─── EXTRACTED DATA

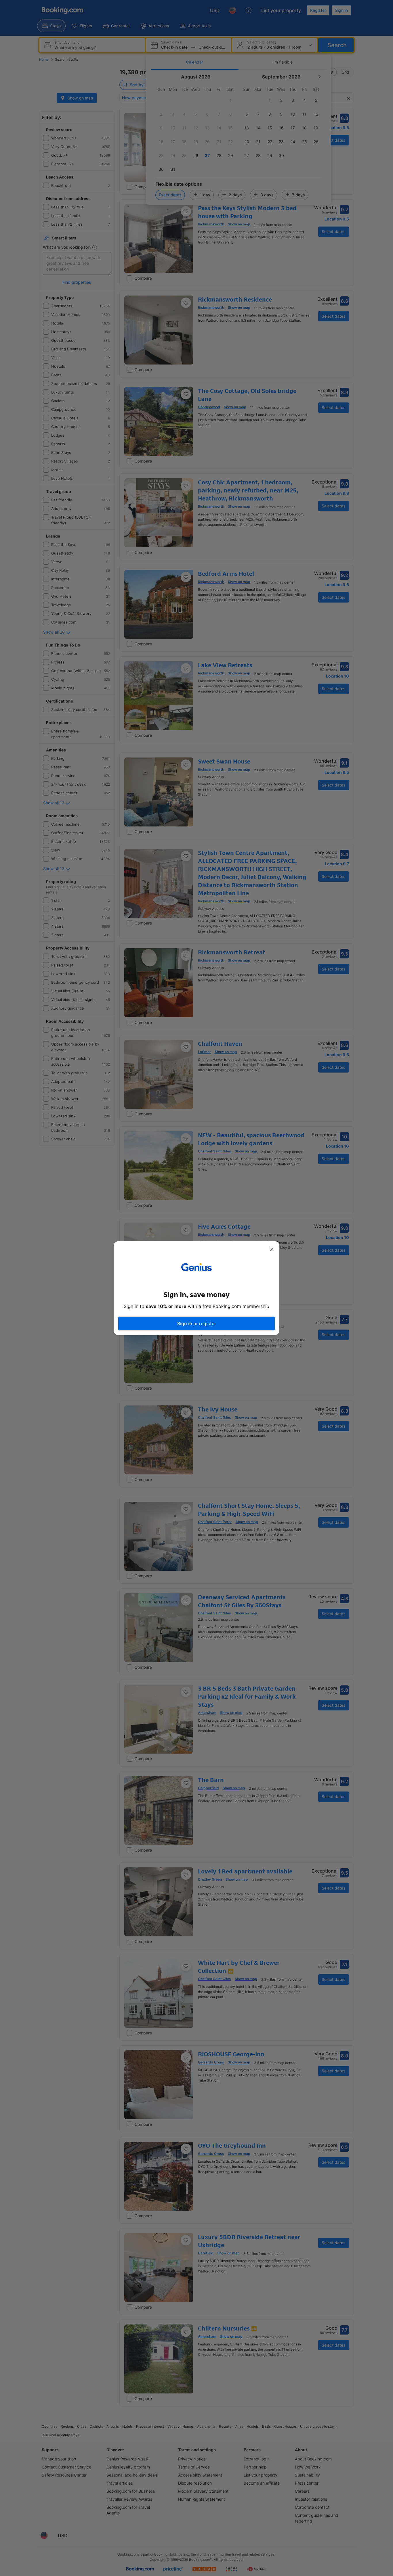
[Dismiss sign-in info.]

──────
─── EXTRACTED DATA

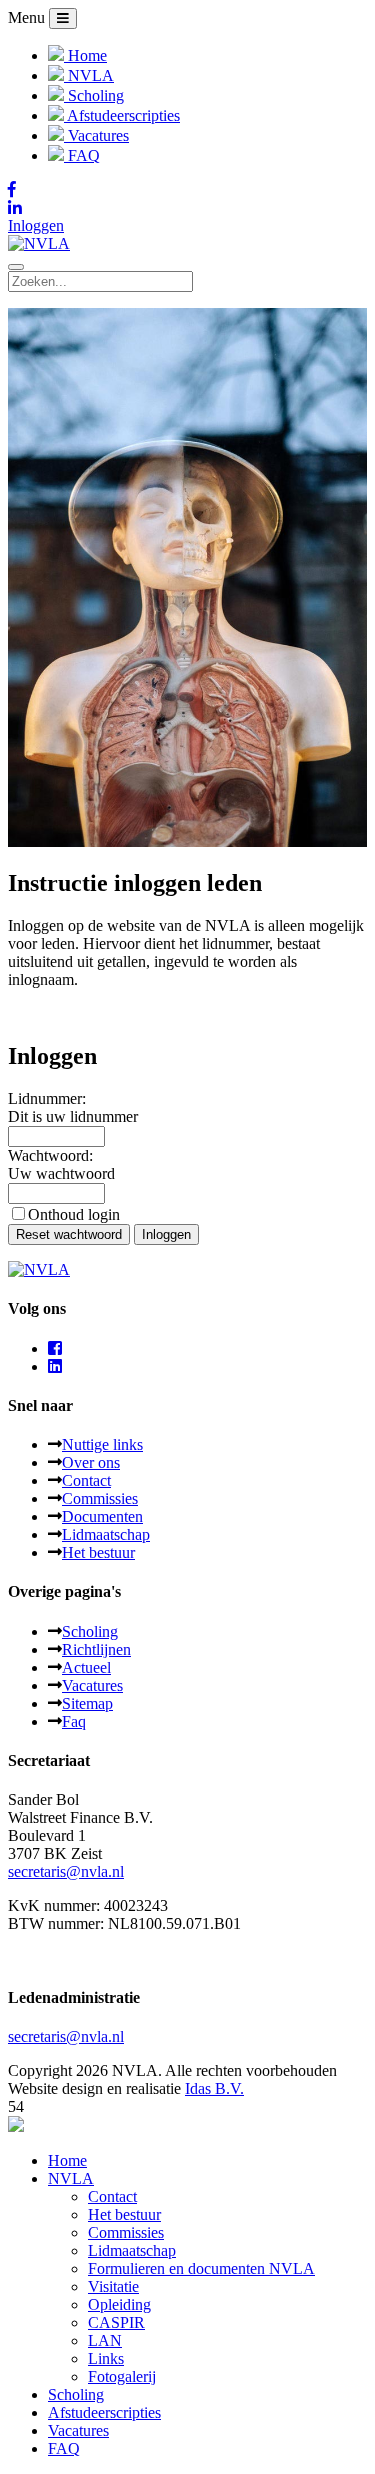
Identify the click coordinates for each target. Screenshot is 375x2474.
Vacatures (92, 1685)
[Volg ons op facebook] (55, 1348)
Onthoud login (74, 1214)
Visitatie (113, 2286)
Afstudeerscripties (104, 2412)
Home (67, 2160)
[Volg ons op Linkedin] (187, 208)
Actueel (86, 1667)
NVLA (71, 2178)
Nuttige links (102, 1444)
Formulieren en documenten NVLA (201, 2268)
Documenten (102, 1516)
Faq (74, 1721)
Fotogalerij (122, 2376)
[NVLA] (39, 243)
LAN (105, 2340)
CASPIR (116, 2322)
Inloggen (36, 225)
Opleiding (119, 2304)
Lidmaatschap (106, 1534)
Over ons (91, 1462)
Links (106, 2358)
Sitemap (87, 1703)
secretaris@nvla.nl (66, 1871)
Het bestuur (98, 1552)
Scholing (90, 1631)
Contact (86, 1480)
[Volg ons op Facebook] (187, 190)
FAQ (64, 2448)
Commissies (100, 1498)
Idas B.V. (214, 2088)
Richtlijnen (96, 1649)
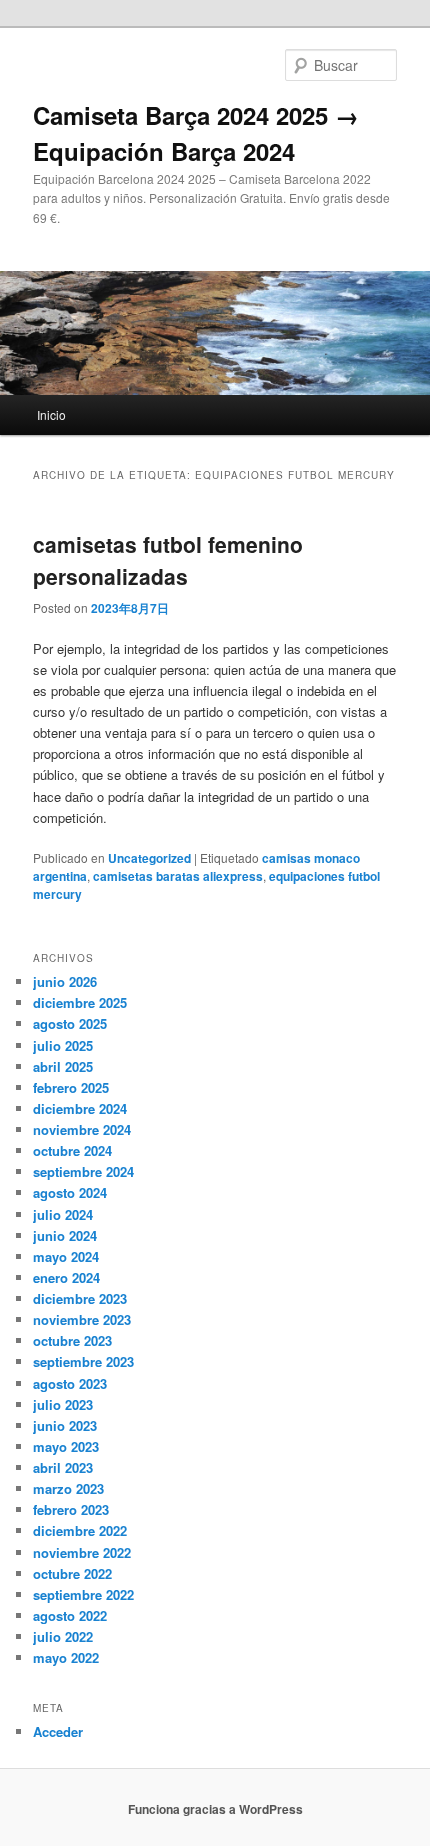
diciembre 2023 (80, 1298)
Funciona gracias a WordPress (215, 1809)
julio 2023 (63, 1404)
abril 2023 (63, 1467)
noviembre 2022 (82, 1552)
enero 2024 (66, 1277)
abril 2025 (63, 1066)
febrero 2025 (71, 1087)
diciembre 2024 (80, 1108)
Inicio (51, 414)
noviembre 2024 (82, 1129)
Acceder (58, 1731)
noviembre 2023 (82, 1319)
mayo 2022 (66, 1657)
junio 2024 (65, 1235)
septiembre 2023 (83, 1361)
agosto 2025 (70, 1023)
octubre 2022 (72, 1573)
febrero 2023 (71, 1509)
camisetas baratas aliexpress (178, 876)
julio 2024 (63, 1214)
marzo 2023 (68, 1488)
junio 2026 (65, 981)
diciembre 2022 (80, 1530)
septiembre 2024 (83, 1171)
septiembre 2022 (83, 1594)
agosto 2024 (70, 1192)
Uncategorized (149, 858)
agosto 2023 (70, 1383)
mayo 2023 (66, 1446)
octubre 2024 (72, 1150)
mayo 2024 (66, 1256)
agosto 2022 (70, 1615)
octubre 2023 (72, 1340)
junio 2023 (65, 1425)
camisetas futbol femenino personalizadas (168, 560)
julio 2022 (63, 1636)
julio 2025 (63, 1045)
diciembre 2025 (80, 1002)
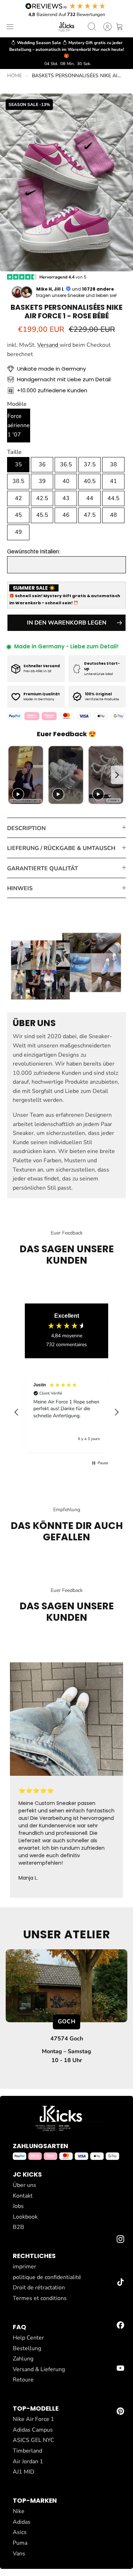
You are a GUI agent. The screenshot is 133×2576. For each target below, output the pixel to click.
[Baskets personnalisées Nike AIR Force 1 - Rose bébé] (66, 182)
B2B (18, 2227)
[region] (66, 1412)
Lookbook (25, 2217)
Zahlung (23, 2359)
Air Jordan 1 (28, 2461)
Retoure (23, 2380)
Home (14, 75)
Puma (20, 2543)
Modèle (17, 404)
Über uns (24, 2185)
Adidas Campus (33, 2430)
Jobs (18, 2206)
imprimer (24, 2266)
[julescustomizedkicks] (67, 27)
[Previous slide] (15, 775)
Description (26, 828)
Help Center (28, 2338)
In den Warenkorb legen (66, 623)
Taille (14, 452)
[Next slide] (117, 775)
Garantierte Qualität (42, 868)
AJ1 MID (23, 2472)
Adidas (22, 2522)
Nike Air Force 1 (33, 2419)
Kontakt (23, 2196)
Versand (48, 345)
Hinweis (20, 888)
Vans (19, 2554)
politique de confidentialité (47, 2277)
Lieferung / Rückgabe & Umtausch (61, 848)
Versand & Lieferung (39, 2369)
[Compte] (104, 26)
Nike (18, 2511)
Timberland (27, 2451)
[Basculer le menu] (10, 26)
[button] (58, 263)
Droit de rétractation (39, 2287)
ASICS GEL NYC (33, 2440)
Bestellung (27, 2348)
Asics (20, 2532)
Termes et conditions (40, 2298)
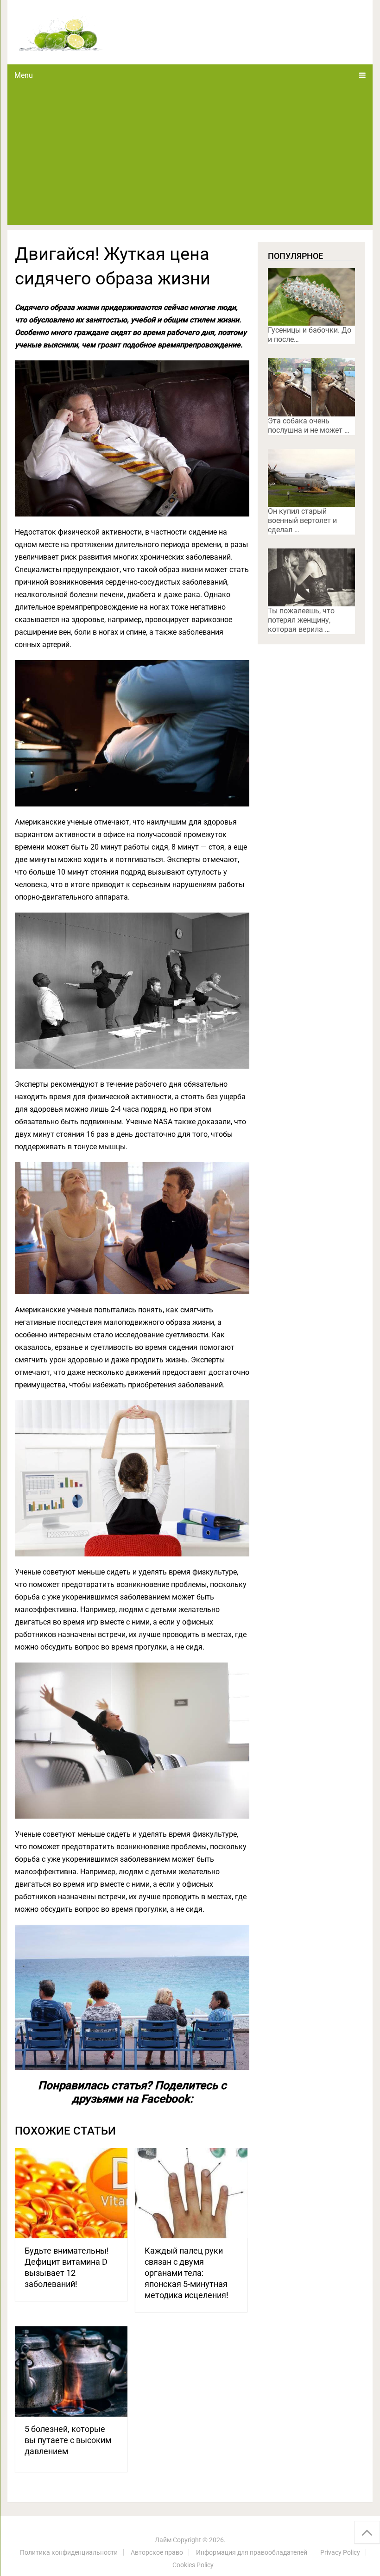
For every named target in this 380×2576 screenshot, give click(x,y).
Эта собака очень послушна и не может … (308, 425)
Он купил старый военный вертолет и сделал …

──────

INSTRUCTIONS TO FOLLOW
Print, exactly and with no pictures, the lines of the listing above starting at the one that has "Nike Air Force 1 (33, 2419)" and ending at the one that has "Он купил старый военный вертолет и сделал …", both included.

EXERCISE RESULT
Nike Air Force 1 (33, 2419)
Kontakt (23, 2196)
Versand (48, 345)
Hinweis (20, 888)
Vans (19, 2554)
politique de confidentialité (47, 2277)
Lieferung / Rückgabe & Umtausch (61, 848)
Versand & Lieferung (39, 2369)
[Compte] (104, 26)
Nike (18, 2511)
Timberland (27, 2451)
[Basculer le menu] (10, 26)
[button] (58, 263)
Droit de rétractation (39, 2287)
ASICS GEL NYC (33, 2440)
Bestellung (27, 2348)
Asics (20, 2532)
Termes et conditions (40, 2298)
For every named target in this 380×2576 screenshot, give click(x,y).
Эта собака очень послушна и не может … (308, 425)
Он купил старый военный вертолет и сделал …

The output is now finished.